Trump was in the room during hush money discussions with tabloid publisher

Trump was in the room during hush money discussions with tabloid publisher

News Staff

Donald Trump was the third person in the room in August 2015 when his lawyer Michael Cohen and National Enquirer publisher David Pecker discussed ways Pecker could help counter negative stories about Trump’s relationships with women, NBC News has confirmed.

As part of a nonprosecution agreement disclosed Wednesday by federal prosecutors, American Media Inc., the Enquirer’s parent company, admitted that “Pecker offered to help deal with negative stories about that presidential candidate’s relationships with women by, among other things, assisting the campaign in identifying such stories so they could be purchased and their publication avoided.”

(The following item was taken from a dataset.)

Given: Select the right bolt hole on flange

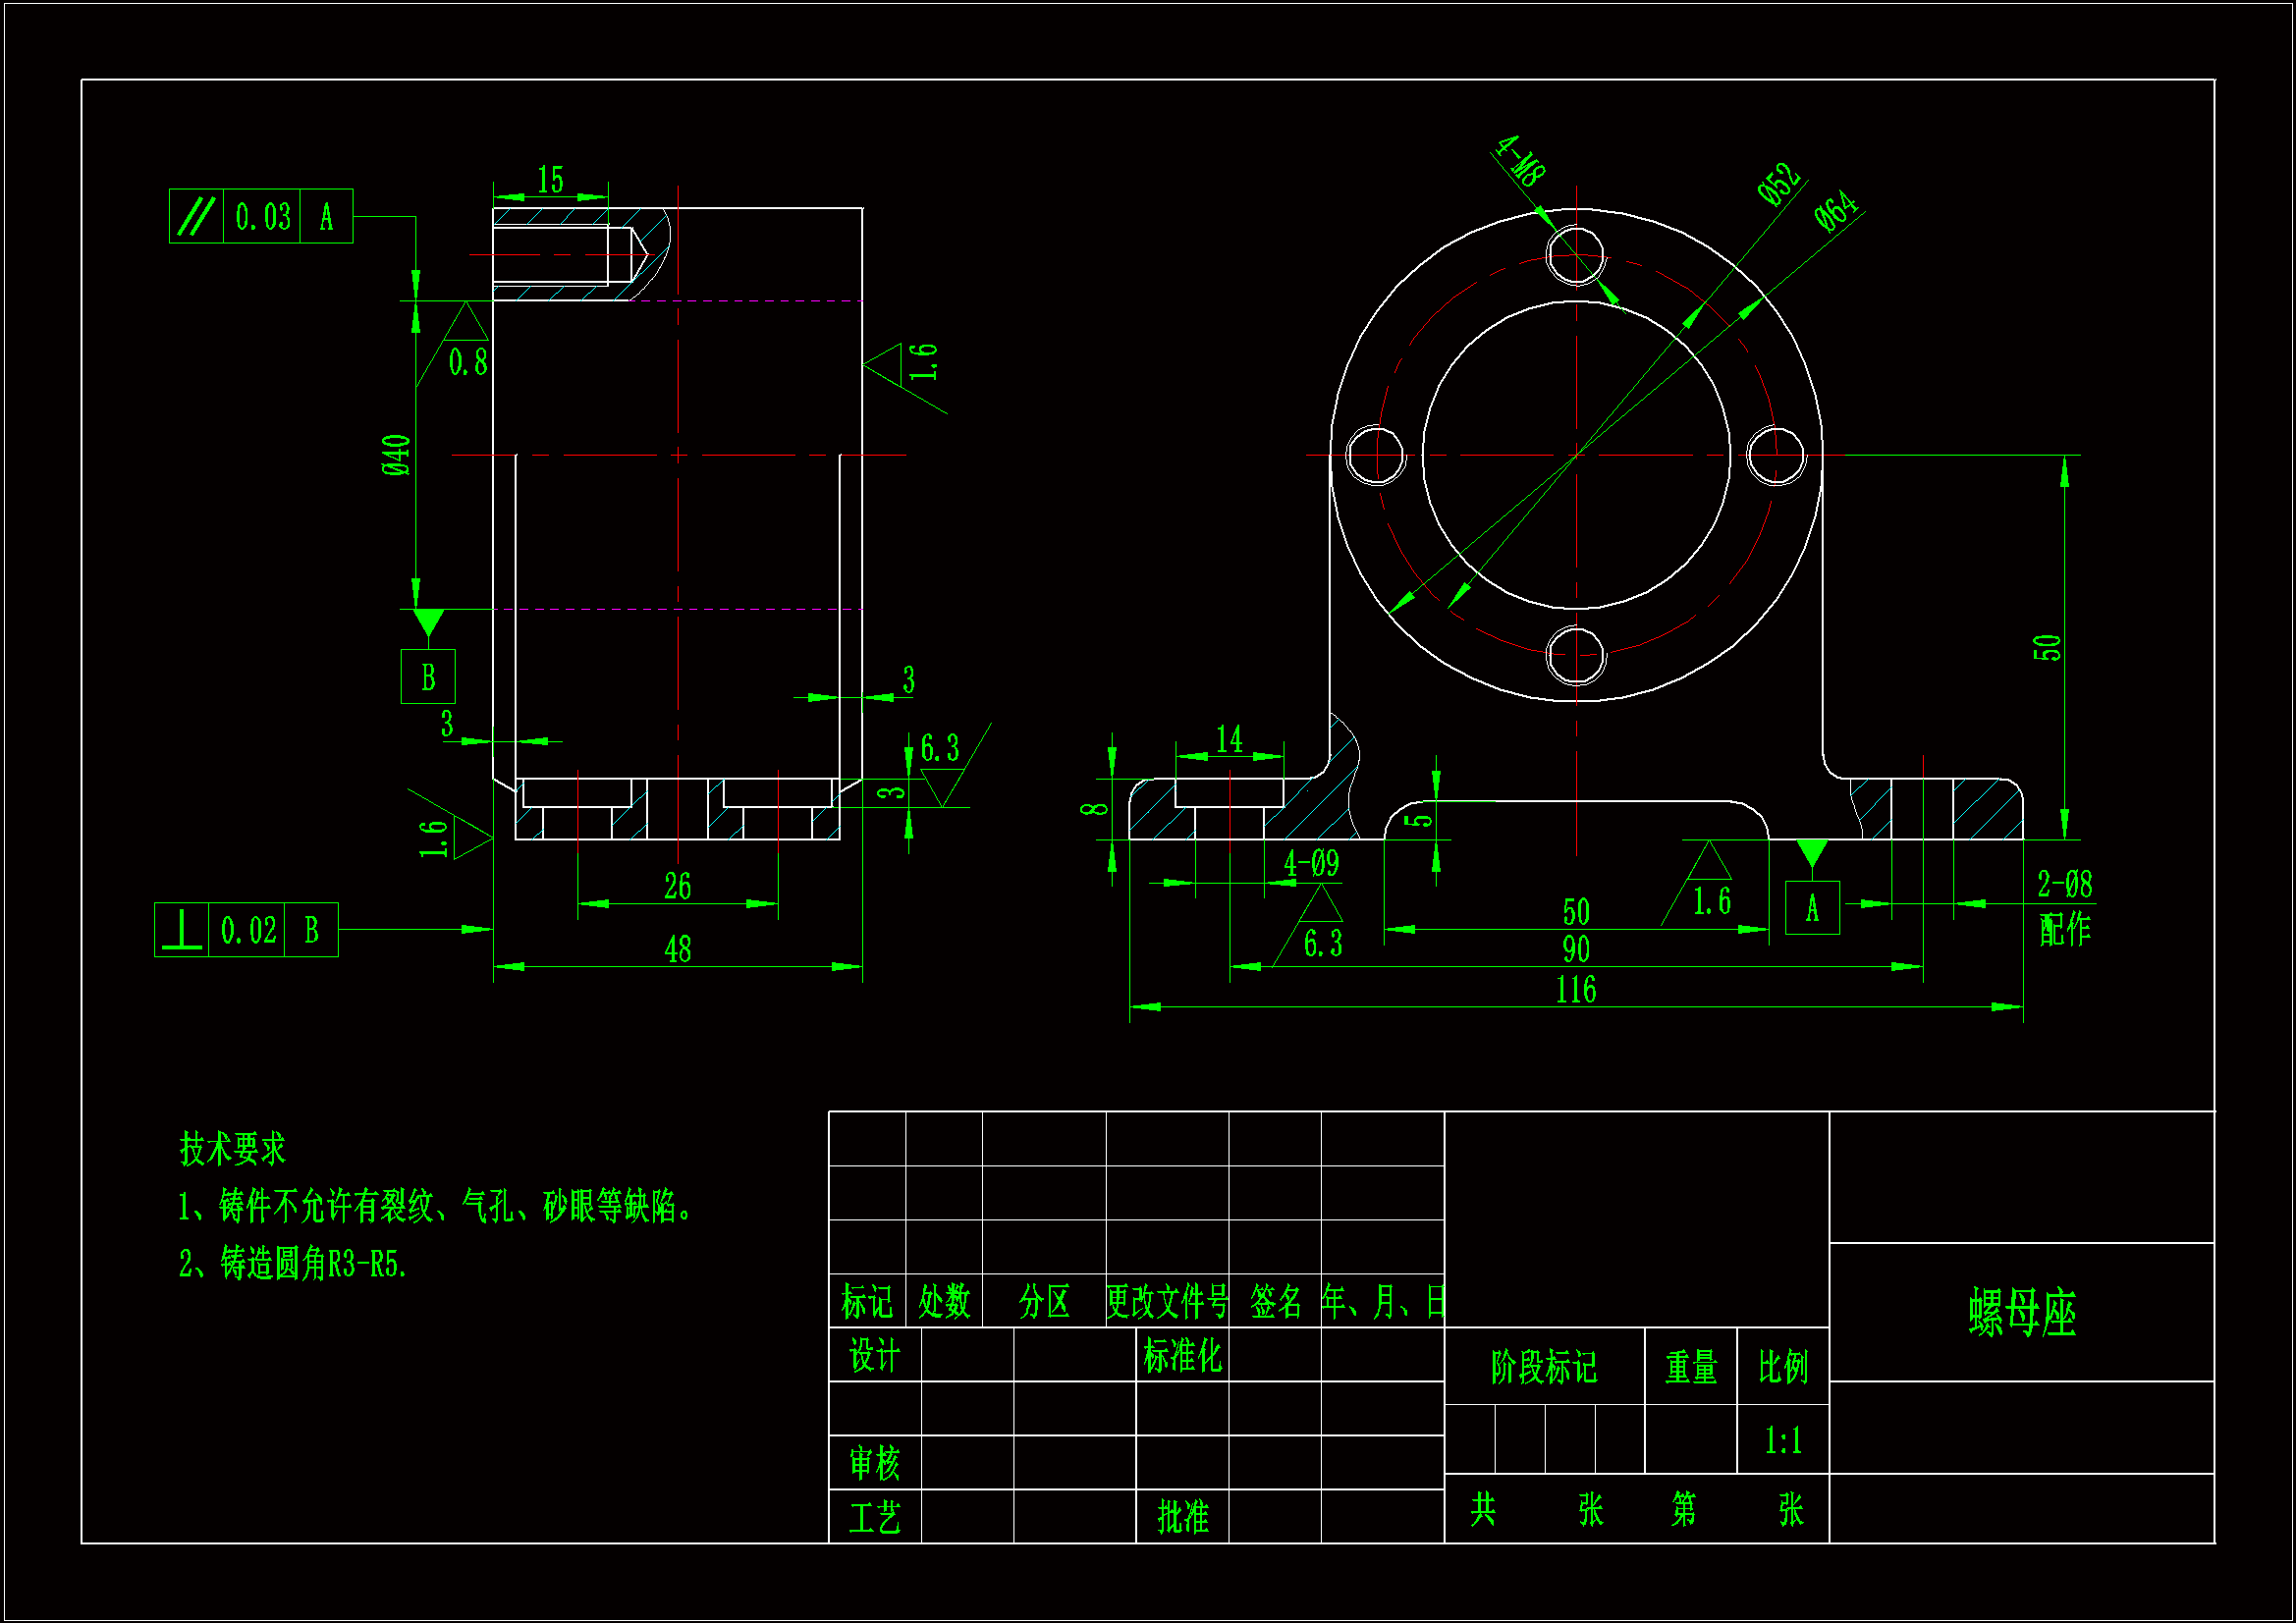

The “statement of admitted facts” says that AMI admitted making a $150,000 payment “in concert with the campaign,” and says that Pecker, Cohen and “at least one other member of the campaign” were in the meeting. According to a person familiar with the matter, the “other member” was Trump.

Trump was first identified as attending the meeting by The Wall Street Journal.

Daniel Goldman, an NBC News analyst and former assistant U.S. attorney said the agreement doesn’t detail what Trump said and did in the meeting. “But if Trump is now in the room, as early as August of 2015 and in combination with the recording where Trump clearly knows what Cohen is talking about with regarding to David Pecker, you now squarely place Trump in the middle of a conspiracy to commit campaign finance fraud.”

A spokesperson for the U.S. Attorney’s Office for the Southern District of New York, which investigated Cohen’s hush-money payments to Stormy Daniels and Karen McDougal, declined to comment.

McDougal, a former Playboy Playmate, and her lawyers have said that the National Enquirer paid her $150,000 in August 2016 as part of a “catch-and-kill” strategy to keep the story from circulating publicly.

When Cohen pleaded guilty to arranging the payments in August, he said he had done so “at the direction” of an unnamed candidate, and that a $150,000 payment prior to the 2016 election was “for the principal purpose of influencing” the election. The meeting between Cohen, Pecker and unnamed other parties to discuss suppressing stories was referenced in the criminal information document to which Cohen pleaded guilty. The document also refers to “at least one other member of the campaign” being present.

The statement of admitted facts says that AMI’s “principal purpose in making the payment was to suppress the woman’s story so as to prevent it from influencing the election.” Rudy Giuliani, a lawyer for the president, has said the payments were made to spare Trump’s family from embarrassment.

On Wednesday, Judge William Pauley sentenced Cohen to a total of 36 months behind bars, and three years of post-release supervision, for tax evasion, violating campaign finance law and other charges. The judge ordered him to pay almost $1.4 million in restitution and forfeit $500,000, while fining him $50,000 for lying to Congress. Cohen must turn himself in to start serving his sentence by March 6.

At his sentencing, Cohen said that “time and time again, I felt it was my duty to cover up [Trump’s] dirty deeds.”

President Trump tweeted after the sentencing that he “never directed Michael Cohen to break the law.”

The White House did not immediately respond to a request for comment.